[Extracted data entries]

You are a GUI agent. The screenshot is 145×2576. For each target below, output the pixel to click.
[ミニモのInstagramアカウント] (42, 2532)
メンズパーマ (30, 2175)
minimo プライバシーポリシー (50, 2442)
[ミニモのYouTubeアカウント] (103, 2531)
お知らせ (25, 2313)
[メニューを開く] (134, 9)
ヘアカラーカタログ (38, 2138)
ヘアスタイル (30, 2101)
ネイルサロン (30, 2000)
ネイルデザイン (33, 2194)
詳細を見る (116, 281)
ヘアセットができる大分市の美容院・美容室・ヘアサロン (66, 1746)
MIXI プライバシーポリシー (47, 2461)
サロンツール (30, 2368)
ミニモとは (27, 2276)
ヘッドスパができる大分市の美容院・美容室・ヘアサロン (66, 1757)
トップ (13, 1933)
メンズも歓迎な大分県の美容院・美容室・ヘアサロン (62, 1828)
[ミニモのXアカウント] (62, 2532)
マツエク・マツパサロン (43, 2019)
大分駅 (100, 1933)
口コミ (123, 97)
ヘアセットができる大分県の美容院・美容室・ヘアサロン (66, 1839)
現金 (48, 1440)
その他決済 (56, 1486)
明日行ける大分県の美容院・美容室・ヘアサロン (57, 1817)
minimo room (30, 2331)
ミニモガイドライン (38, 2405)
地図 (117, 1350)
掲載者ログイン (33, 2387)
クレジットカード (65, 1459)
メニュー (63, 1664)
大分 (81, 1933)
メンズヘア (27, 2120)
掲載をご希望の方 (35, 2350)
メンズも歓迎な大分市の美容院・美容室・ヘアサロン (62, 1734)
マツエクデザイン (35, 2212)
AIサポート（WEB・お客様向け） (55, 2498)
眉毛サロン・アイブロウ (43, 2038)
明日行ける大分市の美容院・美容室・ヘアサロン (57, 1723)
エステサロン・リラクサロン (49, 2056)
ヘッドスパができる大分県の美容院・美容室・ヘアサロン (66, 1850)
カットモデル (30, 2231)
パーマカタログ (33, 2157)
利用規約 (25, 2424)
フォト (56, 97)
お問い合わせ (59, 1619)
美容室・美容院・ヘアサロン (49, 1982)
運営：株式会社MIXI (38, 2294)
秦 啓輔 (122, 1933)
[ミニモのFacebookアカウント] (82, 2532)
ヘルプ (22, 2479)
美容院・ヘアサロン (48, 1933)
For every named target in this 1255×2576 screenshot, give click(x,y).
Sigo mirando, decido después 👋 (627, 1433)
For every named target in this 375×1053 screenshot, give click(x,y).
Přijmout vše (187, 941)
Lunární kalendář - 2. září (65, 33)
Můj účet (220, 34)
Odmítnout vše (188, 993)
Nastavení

• **ABOUT THIS EXERCISE**
In the entries above, find each line that includes the string "give" and copy it.

• **SOLUTION FOR THIS PROBLEM**
For every named target in this 1255×2576 screenshot, give click(x,y).
For every named target in this 375×1053 screenshot, give click(x,y).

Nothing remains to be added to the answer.